Developed by Mooneye Studios, Lost Ember is a gorgeous indie title with a dreamlike quality that’s coming soon to major platforms. Here’s why we’re looking forward to it.
What we know
The result of a very successful Kickstarter campaign, Lost Ember’s been in development for about five years now. It’s coming to PS 4, Xbox One and PC first, with support for the Nintendo Switch and VR headsets to follow at a later date.
In the game, you control a wolf who has the power to morph into/inhabit numerous different animals, instantly changing the way you look at (and move about) the world around you. You’re relatively free to move around, but your spirit guide will narrate the story for you as you go along, giving you pointers and telling you more about the backstory behind those who are no longer in the area you’re in.
In that sense, Lost Ember is also a bit of a mystery, taking place inside of a post apocalyptic paradise. Taking control of other animals allows you to take to the skies, go underground and find secrets that would otherwise be hidden to you.
What we saw
We met with Mooneye Studios during Gamescom back in August to get some hands on time with the game, which was the first time we had seen the game in action after the screenshots and trailers that has come before. The demo allowed us to freely explore and experiment with the game’s mechanics for about half an hour.
What we thought
Lost Ember looks every bit as unique and gorgeous in-game as it does in the trailers that are out there. The demo stuttered a bit during our playthrough, but we’re fairly certain this was because it was running on a laptop that was receiving notifications in the background. When running smoothly, it was a joy to explore the dreamlike world of the game with our wolf, climb to the top of a hill and then take off flying as we took over a nearby bird to help get to the other side of a valley.

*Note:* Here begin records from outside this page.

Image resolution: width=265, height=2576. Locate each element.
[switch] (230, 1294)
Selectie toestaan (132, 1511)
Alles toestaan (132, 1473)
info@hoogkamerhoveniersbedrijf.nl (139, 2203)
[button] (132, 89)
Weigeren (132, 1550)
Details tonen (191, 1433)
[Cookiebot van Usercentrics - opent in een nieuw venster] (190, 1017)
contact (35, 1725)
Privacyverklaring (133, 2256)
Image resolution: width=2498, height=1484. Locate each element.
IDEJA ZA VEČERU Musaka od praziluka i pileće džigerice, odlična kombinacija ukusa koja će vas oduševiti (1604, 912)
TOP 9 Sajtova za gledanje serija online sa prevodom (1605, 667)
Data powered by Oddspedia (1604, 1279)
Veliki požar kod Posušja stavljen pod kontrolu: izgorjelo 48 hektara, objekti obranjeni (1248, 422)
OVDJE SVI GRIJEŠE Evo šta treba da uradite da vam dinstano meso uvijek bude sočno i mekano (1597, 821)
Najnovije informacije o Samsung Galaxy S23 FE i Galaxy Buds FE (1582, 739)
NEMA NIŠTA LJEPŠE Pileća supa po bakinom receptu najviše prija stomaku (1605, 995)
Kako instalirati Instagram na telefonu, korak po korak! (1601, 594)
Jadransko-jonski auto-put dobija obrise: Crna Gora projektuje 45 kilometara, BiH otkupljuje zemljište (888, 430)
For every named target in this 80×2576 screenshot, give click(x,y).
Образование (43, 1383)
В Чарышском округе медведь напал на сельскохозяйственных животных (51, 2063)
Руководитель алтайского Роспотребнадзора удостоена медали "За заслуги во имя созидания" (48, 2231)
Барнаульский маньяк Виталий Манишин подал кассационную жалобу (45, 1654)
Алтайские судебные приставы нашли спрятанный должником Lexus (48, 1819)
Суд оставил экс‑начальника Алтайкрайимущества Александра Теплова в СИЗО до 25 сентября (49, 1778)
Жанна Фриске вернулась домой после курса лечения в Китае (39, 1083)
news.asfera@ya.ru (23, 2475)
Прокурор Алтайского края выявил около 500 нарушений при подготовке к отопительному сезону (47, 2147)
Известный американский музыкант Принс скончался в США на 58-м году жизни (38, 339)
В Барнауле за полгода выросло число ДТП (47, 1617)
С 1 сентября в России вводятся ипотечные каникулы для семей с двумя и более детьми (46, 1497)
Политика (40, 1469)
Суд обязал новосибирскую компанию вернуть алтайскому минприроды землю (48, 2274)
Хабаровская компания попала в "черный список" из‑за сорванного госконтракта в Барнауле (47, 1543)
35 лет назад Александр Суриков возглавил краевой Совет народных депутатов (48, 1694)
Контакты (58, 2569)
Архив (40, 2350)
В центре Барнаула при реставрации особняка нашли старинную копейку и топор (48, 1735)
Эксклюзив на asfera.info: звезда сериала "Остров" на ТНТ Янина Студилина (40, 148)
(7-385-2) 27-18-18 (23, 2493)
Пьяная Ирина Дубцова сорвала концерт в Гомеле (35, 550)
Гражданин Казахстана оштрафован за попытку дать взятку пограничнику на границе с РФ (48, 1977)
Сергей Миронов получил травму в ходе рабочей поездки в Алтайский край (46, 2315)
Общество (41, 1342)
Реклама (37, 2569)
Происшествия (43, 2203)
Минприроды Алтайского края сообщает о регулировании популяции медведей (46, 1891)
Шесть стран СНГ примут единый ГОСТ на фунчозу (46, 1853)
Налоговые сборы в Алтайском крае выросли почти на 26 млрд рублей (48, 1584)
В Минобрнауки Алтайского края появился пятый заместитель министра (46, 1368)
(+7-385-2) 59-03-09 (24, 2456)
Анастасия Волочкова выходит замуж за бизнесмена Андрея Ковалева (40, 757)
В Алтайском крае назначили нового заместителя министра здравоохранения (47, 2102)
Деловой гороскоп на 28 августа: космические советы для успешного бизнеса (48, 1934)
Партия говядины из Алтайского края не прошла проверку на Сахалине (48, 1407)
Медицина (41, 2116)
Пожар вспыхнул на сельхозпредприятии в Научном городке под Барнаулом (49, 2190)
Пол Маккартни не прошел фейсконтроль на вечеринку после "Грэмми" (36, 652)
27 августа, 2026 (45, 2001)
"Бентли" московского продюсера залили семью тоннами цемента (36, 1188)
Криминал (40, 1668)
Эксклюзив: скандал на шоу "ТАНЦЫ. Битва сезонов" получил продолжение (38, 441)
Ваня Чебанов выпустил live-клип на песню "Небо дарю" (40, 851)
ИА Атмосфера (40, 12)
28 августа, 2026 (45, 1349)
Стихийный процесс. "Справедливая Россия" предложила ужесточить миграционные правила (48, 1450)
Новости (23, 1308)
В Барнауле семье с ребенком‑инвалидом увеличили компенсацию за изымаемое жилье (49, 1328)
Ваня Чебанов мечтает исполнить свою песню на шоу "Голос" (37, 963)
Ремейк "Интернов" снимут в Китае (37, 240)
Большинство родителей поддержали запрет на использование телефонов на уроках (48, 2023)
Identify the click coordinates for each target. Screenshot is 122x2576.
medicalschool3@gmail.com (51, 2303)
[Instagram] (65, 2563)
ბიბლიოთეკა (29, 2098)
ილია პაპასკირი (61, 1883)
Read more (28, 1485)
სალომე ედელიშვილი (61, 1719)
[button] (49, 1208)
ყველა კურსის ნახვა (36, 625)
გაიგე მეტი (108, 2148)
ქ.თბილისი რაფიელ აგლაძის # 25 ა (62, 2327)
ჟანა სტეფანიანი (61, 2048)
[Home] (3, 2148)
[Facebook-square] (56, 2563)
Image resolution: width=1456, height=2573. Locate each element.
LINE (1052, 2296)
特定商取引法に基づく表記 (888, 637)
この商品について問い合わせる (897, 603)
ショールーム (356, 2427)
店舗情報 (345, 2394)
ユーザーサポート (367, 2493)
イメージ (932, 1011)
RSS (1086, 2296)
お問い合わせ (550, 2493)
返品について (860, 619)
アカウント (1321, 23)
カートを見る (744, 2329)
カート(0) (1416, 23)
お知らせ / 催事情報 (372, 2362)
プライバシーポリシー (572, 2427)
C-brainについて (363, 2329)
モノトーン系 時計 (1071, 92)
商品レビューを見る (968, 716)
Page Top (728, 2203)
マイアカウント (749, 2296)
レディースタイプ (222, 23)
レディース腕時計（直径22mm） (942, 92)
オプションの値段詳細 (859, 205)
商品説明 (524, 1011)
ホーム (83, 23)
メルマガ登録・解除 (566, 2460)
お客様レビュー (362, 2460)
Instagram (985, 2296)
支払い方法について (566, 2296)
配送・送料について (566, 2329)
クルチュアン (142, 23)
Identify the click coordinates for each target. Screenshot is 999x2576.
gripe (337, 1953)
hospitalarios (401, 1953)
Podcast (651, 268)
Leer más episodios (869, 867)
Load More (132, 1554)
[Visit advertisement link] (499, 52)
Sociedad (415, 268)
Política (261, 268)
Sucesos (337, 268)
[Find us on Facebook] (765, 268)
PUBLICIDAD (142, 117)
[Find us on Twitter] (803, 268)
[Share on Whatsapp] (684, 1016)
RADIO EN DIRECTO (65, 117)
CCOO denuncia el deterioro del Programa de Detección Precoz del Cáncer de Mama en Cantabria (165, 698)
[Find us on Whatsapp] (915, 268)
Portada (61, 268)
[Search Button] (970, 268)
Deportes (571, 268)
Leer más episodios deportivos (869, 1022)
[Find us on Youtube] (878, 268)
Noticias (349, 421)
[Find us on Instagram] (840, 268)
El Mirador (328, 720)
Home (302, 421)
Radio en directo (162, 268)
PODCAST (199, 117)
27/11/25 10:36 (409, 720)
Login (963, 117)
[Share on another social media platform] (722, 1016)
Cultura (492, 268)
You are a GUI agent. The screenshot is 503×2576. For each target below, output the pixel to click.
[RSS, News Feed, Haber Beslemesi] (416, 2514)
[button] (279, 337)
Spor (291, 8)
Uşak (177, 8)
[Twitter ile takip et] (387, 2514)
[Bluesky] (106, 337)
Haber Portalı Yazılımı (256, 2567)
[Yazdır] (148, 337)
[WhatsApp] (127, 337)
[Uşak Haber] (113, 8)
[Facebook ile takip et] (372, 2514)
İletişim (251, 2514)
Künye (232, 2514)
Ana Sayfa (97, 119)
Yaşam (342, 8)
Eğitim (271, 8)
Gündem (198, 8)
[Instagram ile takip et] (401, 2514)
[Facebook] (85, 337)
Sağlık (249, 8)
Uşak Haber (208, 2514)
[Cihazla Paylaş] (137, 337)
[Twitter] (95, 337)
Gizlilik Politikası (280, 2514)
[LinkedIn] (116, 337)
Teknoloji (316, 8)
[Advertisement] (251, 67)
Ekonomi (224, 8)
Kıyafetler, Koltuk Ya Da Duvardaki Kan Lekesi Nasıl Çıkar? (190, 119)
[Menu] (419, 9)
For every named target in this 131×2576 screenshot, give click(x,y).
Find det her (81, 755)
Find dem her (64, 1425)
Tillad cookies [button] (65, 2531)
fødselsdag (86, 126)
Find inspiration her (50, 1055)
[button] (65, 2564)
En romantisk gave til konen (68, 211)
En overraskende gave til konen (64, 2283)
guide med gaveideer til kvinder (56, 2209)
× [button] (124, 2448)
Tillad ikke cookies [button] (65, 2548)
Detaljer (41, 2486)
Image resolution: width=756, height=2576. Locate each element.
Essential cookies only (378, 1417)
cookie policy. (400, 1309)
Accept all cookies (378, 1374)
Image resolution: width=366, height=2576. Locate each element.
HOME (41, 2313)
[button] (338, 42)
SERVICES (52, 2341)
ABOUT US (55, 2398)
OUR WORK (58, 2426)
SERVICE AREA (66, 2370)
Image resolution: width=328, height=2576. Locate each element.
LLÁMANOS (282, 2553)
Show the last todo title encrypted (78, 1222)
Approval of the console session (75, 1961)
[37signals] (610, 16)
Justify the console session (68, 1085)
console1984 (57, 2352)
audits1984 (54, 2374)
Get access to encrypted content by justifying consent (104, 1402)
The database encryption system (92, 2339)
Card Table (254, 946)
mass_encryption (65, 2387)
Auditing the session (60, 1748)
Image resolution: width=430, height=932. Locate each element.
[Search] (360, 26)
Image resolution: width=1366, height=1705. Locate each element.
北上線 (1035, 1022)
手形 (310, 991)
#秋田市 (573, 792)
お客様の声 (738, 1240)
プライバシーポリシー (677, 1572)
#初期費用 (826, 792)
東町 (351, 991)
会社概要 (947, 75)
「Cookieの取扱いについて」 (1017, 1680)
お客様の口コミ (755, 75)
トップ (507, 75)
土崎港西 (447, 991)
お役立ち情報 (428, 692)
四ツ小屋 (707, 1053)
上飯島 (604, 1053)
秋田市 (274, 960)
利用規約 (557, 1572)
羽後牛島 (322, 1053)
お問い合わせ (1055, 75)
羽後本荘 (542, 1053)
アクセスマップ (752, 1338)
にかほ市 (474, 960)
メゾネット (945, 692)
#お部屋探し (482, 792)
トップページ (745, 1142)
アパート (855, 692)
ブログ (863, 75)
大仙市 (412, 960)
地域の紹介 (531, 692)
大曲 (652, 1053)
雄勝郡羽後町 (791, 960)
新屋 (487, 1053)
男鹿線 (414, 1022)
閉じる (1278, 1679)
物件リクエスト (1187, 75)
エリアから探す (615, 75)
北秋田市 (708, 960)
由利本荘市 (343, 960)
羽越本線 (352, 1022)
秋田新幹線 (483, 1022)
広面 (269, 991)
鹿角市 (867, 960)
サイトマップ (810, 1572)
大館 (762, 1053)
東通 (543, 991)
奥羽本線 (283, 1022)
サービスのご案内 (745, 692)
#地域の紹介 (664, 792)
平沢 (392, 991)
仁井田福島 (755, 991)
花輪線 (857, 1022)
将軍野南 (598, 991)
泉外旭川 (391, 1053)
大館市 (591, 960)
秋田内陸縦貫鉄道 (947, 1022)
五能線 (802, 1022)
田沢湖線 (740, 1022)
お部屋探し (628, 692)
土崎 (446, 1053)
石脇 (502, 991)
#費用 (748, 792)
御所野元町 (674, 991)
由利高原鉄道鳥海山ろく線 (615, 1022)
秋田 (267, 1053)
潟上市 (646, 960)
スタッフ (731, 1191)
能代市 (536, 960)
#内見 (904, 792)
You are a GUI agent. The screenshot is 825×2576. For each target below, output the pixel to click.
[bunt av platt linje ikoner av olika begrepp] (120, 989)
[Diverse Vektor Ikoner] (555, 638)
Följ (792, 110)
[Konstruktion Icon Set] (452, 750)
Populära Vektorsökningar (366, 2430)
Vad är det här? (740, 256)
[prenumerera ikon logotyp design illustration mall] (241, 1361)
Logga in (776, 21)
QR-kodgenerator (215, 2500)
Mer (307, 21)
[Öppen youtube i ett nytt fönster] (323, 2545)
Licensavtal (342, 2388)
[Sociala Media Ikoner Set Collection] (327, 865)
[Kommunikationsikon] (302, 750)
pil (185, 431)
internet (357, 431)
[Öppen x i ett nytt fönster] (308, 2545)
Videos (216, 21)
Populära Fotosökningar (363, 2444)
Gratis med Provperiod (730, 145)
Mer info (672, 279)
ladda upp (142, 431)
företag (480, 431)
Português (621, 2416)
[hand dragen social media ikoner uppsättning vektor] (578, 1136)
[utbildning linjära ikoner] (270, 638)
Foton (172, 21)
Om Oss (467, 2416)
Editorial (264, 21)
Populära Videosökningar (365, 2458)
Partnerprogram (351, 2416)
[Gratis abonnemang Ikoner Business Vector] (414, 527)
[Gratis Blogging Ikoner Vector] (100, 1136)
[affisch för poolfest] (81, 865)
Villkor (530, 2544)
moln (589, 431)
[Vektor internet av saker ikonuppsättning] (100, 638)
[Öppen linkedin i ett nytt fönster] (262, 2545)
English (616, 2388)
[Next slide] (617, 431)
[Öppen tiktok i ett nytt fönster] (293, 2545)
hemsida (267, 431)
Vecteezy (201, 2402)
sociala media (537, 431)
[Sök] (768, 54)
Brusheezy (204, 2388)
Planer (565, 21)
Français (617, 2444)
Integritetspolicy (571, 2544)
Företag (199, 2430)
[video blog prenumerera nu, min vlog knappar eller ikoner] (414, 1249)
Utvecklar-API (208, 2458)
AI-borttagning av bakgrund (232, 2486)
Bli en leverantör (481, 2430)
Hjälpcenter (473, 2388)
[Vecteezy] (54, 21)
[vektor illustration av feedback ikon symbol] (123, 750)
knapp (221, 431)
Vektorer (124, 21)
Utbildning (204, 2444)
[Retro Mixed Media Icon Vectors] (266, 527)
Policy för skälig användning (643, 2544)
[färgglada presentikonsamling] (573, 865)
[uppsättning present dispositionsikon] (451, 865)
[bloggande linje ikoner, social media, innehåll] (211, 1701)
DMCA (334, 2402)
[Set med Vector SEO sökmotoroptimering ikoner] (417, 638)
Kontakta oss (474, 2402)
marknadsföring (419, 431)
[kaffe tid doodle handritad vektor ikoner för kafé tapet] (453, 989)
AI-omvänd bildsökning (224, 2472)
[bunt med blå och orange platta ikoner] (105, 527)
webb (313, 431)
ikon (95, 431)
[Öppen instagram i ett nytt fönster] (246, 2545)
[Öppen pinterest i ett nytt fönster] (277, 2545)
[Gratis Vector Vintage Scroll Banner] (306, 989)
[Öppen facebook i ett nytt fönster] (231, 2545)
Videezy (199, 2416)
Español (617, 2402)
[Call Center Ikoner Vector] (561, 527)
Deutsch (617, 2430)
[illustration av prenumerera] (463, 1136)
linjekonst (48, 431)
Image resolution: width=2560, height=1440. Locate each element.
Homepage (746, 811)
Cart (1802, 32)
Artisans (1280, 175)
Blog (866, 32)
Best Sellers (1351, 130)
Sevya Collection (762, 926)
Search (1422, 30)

While there is a narrative at the heart of the game, it’s mostly telling you about what came before rather than pushing you forward and telling you what to do. As such, exploration is a big part of the game, which plays out at a fairly leisurely pace even when you’re running around the place. The colorful world and distant vistas instill a sense of awe and wonder, making this a potentially great game for those who would enjoy some time away from the frantic action games that are so common.
The gentle pace, gorgeous 3D visuals and unique art style in Lost Ember also lend themselves incredibly well for a dreamlike virtual reality experience, so we can’t wait to try that out. It’s coming to PS 4, so let’s hope Playstation VR users get a chance to see the VR version of the game as well. For now, we already know that Vive and Rift users are in luck.